*What you should do*. Among the lines of data below, reproduce only those from the one with "Given: Open the 1 Completed tab" through the one with "Click the sensor", exactly as they stand, both ends included.
::: Data shown :::
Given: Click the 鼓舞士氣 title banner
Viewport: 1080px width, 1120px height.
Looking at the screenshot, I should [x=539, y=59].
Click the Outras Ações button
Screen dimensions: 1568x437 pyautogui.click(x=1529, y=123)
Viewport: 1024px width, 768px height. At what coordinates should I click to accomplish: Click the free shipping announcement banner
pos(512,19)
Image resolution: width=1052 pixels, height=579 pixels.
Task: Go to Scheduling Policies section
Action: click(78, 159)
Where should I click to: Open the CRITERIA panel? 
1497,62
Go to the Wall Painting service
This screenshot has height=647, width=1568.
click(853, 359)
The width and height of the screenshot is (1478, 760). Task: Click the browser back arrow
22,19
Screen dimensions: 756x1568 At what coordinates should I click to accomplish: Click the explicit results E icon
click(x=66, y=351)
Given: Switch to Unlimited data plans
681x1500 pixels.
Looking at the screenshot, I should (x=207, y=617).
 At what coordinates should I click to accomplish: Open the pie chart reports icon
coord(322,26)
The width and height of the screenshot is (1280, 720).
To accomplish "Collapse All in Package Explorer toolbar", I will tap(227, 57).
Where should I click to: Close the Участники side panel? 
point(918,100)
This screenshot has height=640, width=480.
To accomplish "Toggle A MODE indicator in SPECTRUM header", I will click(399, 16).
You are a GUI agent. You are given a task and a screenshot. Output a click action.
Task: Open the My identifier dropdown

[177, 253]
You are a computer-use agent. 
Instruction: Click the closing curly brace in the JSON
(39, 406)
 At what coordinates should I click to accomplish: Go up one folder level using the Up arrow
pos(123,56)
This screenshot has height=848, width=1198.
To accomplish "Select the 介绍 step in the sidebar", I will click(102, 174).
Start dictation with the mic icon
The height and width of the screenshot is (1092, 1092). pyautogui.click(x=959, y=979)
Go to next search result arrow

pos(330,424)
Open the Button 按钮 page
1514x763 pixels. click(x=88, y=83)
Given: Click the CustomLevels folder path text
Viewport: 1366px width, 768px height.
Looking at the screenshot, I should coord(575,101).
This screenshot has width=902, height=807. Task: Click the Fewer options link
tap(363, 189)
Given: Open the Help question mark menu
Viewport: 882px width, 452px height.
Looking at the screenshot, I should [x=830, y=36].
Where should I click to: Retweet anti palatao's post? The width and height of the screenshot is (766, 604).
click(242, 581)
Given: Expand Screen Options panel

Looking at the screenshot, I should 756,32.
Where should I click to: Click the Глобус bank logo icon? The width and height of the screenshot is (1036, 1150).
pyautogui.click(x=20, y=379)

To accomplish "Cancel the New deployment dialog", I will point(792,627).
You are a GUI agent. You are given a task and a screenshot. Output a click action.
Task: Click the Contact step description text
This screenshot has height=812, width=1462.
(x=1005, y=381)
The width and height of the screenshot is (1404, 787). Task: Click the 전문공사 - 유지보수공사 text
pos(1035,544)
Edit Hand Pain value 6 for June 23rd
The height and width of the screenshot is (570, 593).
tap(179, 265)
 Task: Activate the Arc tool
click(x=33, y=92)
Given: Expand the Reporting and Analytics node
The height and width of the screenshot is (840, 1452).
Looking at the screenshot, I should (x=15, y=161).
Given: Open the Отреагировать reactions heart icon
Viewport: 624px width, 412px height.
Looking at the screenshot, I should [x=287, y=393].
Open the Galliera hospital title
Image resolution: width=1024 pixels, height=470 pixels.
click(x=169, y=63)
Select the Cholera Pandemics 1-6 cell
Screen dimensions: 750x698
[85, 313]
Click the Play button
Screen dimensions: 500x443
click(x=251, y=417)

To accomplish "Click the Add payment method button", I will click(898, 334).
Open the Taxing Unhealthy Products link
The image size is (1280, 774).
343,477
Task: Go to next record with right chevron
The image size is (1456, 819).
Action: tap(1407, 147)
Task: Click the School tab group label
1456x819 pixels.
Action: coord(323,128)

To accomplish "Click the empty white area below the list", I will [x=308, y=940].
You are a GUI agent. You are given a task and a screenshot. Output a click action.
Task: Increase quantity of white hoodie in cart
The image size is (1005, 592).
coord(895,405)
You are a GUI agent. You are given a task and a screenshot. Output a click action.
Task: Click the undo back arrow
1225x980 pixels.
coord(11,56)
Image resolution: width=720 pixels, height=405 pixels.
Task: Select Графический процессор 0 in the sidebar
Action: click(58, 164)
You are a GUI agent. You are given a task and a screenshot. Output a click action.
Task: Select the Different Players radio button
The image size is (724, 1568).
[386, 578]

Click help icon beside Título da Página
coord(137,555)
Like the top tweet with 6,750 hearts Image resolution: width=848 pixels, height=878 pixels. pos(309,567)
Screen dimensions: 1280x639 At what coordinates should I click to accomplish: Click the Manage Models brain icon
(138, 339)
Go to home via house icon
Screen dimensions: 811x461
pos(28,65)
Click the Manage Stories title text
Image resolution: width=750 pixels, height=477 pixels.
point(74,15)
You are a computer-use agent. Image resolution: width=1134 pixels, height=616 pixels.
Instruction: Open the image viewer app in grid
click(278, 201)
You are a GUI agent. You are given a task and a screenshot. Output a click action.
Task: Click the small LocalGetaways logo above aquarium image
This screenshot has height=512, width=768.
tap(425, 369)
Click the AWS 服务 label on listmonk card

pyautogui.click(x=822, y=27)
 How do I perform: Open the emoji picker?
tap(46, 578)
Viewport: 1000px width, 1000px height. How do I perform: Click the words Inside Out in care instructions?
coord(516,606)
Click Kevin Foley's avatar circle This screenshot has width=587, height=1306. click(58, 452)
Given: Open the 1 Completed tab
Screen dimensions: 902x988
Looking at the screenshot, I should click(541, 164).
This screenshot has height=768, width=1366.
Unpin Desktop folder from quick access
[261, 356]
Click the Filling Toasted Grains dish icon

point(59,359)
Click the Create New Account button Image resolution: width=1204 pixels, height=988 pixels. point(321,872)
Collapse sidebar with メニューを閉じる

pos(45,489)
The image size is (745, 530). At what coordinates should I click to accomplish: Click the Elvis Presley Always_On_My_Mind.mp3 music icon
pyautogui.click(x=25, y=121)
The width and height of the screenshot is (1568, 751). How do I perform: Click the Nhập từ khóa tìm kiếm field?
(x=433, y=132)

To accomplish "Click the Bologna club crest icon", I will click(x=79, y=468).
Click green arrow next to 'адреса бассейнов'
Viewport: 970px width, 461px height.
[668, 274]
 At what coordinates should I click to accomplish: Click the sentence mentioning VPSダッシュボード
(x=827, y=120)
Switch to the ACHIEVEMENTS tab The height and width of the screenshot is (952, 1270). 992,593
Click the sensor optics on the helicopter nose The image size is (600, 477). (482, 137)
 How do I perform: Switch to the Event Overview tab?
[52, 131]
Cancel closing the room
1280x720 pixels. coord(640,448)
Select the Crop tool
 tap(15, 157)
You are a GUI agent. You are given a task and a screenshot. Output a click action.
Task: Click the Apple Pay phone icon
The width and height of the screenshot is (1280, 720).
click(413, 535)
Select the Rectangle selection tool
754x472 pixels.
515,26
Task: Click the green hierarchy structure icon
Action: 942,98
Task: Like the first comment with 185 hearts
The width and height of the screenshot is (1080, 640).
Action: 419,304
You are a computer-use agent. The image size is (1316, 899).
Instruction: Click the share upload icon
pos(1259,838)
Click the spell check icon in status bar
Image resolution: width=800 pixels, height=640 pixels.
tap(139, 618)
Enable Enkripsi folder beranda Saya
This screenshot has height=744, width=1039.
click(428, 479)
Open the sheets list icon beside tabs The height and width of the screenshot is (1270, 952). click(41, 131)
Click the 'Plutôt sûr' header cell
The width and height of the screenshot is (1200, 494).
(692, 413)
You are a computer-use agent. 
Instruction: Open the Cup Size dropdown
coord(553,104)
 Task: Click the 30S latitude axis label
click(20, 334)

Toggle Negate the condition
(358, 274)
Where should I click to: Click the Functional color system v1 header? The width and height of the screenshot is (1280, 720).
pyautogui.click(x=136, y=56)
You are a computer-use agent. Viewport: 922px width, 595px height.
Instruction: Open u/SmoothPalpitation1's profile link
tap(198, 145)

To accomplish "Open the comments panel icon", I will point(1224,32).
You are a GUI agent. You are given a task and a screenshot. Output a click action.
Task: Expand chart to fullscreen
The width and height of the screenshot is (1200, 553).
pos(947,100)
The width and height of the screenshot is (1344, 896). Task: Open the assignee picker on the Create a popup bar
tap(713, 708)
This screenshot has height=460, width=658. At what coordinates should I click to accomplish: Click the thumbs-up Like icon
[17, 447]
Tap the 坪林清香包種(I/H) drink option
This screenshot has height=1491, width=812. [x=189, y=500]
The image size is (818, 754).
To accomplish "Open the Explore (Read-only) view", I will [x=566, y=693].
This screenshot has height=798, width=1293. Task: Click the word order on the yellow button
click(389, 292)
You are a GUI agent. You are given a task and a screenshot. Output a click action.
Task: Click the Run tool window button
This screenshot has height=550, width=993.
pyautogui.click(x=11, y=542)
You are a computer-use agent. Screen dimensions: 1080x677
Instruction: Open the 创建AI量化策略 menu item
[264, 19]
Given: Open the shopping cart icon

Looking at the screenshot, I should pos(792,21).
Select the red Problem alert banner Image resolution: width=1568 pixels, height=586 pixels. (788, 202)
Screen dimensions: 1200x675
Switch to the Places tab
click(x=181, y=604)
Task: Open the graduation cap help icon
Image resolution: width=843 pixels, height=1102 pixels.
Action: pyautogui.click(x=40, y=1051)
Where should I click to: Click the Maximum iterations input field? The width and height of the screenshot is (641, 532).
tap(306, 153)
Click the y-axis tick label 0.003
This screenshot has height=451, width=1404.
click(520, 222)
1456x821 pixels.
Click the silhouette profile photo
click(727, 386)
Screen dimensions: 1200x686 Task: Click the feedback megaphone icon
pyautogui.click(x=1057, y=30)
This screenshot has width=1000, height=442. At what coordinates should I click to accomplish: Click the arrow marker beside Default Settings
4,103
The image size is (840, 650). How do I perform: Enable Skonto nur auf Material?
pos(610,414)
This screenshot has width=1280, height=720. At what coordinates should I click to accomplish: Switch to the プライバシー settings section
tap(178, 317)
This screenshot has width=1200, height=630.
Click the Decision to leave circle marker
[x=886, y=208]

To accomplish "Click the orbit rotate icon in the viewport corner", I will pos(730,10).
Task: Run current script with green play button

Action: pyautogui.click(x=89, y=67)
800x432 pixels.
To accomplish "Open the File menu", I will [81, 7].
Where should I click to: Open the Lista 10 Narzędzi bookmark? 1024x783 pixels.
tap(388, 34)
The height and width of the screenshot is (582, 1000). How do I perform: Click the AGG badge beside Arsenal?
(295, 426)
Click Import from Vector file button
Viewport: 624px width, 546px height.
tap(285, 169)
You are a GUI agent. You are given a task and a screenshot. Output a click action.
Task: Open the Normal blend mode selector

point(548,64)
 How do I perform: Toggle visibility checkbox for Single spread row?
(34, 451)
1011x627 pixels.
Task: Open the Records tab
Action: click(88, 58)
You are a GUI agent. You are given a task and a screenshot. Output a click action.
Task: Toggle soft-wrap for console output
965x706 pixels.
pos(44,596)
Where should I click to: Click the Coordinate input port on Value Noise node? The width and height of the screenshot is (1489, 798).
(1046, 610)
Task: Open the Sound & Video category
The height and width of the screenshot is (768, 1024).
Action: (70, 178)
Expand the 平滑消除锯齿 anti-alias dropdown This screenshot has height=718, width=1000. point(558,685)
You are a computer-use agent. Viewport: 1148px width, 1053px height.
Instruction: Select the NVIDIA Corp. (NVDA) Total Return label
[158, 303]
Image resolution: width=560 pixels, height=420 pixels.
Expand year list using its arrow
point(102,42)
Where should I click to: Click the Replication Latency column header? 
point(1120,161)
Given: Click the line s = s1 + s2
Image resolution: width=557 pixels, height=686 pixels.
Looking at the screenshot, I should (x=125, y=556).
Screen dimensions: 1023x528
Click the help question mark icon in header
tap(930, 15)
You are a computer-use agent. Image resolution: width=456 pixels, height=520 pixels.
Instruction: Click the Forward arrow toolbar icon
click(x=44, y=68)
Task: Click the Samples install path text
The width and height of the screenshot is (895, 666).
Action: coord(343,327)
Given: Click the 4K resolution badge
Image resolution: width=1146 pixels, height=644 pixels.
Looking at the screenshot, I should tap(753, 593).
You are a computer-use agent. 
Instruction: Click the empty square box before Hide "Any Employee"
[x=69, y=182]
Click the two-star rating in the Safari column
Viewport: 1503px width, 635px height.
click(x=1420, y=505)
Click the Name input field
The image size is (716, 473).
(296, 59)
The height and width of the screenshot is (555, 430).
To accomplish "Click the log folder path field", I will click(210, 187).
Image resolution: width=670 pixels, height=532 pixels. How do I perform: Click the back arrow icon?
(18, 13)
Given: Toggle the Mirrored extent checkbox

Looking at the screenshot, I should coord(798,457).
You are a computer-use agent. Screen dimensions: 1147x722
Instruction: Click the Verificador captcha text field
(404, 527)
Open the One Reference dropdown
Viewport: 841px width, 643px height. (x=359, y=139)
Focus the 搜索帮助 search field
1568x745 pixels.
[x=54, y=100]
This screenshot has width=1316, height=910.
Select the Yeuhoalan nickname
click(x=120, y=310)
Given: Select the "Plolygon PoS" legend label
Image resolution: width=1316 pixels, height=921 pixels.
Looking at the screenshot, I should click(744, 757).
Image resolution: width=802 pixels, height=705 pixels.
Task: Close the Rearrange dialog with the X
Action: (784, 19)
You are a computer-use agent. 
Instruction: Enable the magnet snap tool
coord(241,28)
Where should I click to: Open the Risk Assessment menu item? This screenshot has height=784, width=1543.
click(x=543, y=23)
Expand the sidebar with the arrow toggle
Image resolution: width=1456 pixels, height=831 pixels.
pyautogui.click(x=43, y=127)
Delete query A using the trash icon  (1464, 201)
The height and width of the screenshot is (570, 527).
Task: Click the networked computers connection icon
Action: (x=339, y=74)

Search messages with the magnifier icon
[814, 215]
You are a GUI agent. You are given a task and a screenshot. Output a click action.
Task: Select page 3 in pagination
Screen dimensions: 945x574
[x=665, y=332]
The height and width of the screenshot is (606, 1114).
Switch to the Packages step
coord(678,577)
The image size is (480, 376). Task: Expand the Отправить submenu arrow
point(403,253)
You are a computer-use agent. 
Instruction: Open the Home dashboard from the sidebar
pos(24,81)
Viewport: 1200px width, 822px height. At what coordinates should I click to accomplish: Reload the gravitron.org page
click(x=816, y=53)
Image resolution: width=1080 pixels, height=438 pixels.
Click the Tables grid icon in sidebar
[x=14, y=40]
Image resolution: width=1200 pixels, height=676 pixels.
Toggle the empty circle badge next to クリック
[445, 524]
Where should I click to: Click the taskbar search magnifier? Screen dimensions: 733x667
:::
*Result*.
Given: Open the 1 Completed tab
Screen dimensions: 902x988
Looking at the screenshot, I should click(541, 164).
This screenshot has height=768, width=1366.
Unpin Desktop folder from quick access
[261, 356]
Click the Filling Toasted Grains dish icon

point(59,359)
Click the Create New Account button Image resolution: width=1204 pixels, height=988 pixels. point(321,872)
Collapse sidebar with メニューを閉じる

pos(45,489)
The image size is (745, 530). At what coordinates should I click to accomplish: Click the Elvis Presley Always_On_My_Mind.mp3 music icon
pyautogui.click(x=25, y=121)
The width and height of the screenshot is (1568, 751). How do I perform: Click the Nhập từ khóa tìm kiếm field?
(x=433, y=132)

To accomplish "Click the Bologna club crest icon", I will click(x=79, y=468).
Click green arrow next to 'адреса бассейнов'
Viewport: 970px width, 461px height.
[668, 274]
 At what coordinates should I click to accomplish: Click the sentence mentioning VPSダッシュボード
(x=827, y=120)
Switch to the ACHIEVEMENTS tab The height and width of the screenshot is (952, 1270). 992,593
Click the sensor optics on the helicopter nose The image size is (600, 477). (482, 137)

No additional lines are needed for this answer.